Kamis, 26 Januari 2017

Bagaimana Hatimu Saat ini?



Bukankah semua akan ada balasannya? Ketika cinta dan sayang sudah tak di hiraukan? Benar saja, tinggalkan dia yang telah tak mengharapkanmu lagi. Tiada guna menaruh hati dan terjatuh terlalu dalam hanya untuk dirinya yang tak kan datang. Sadarlah semua sudah berlalu hingga air mata pun tak dapat tercucur dan hanya hati yang dapat terpukul. 

Kau adalah seorang wanita yang kuat, tanpanya kau pasti juga masih bisa tertawa bukan? Untuk apa kau terlalu larut sayang. Mungkinkah kau takut kesepian, mungkinkah karena kau takut tak akan ada yang dapat menggantikan dirinya seorang? Kau salah besar! Percayalah semua ini terjadi karena kehendak-Nya, apapun yang kau yakini dengan syukur pasti akan diberikan imbalan yang lebih bukan? 

Percayalah hai kamu jika Allah akan menukarnya dengan yang lebih baik. Biarkan dia membencimu, dan hentikan semua usahamu dalam menggapainya kembali. Jika dirinya sudah terlanjur kau buang, dan dirimu sudah dilupakan untuk apa kau masih mengharapkan.
Izinkan waktu menjadi pelipur laramu dan dirinya, biarkan waktu memulihkan segala gundah di dalam dada yang menyesakkan segala jiwa dan mengganggu dalam kesibukan. Jalanmu masih panjang sist, untuk apa kau buang waktumu seperti ini. Bukalah matamu untuk melihat pelajaran apa yang dapat kau ambil dari ini semua, jangan takut tuk membuka pintu hati mu yang beku. Izinkan orang lain menjadi penghangat dalam kebekuan perasaanmu. Biarkan seseorang menjadi pelipur laramu. 

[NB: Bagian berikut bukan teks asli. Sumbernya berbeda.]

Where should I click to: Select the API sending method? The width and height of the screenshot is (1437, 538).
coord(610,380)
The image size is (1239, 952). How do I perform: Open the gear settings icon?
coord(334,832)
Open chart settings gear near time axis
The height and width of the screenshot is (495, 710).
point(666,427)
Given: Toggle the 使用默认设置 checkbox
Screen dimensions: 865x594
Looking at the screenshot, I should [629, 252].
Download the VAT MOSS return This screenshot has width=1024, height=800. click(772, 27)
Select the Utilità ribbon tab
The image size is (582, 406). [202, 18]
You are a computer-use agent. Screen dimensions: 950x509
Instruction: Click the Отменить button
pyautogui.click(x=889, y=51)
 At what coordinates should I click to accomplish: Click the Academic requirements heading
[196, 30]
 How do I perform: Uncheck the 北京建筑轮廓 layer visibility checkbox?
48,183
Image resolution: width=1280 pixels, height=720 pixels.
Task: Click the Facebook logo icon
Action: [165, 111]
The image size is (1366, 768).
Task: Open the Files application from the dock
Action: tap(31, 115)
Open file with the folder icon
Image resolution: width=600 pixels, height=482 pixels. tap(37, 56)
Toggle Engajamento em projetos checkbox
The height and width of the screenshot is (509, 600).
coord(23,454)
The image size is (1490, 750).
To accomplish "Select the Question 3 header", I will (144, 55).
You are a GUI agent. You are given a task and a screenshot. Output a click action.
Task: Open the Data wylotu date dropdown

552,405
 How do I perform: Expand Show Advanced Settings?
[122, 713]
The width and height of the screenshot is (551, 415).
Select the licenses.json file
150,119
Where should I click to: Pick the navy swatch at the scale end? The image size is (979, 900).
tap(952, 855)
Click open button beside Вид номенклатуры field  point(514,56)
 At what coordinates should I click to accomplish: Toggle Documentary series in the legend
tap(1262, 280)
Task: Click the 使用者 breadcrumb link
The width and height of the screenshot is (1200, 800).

Semua memang akan ada penyesalannya, ada saatnya dimana dia akan merasakan hanya dirimulah yang sayang dengan penuh ketulusan untuknya walaupun kau sempat mengecewakannya. Diapun akan sadar pula jika kesalahanmu itu tak sebanding dengan sayangmu yang sangat amat besar dan tulus, tak sebanding pula dengan penantianmu yang selalu mengharapkannya datang menemanimu.
Izinkan dia merasakan kasih sayang lain yang tentunya berbeda dari kasih sayangmu. Jangan takut jika dia terlalu cepat melupakanmu. Justru kau harus lebih mahir untuk menutup semuanya dan melanjutkan hal yang baru dengan harapan baru. Jangan sia-siakan waktu demi waktu, kau mampu, sinari harimu dengan kebahagian walaupun ku tahu tak mudah untuk meyakinkan perasaanmu jika semua akan baik-baik saja.

Ketika dirimu sedang sesak namun keadaan menuntutmu untuk tertawa lepas memang sakit bila semua telah dijalankan. Kau memaksa diri padahal hati belum siap tuk menjalani. Namun itu lebih baik ketika kau berpura-pura, dari berpura-puralah kau akan terbiasa. Maafkanlah dirimu yang menjatuhkan hati terlalu dalam untuk dirinya, sudahlah banyak ikan di laut. Kau mampu, kau pasti mampu kau adalah wanita kuat yang telah terbiasa menanti dirinya sebelum perpisahan mengakhiri segalanya. Kaulah yang selalu memperjuangkan yang terbaik untuknya ketika dirinya sedang berjuang meraih cita-cita. Kau juga yang memberikan waktu untuk nya belajar padahal dia sempat hampir pergi ke tikungan yang tak kau tahui kemana itu.

Kau yang selalu memaksanya membawa bekal agar kau dapat melihat dirinya tercukupi energy dalam menjalani tambahan jam pelajaran. Sudahlah, sekarang dia tak mengharapkan perhatianmu lagi. Semua perhatianmu dulu itu hanya sia-sia dan hanya ucapan terimakasih pada waktunya. Niatmu untuk menjadi saksi kesuksesannya hanya sampai disini saja. Dia ingin mencari orang lain yang dia idamkan dan menemaninya saat dia sukses saja. Dia sudah tak mengharapkanmu lagi, hei sadarlah kau! Sadarlah kau kuat, kau wanita kuat!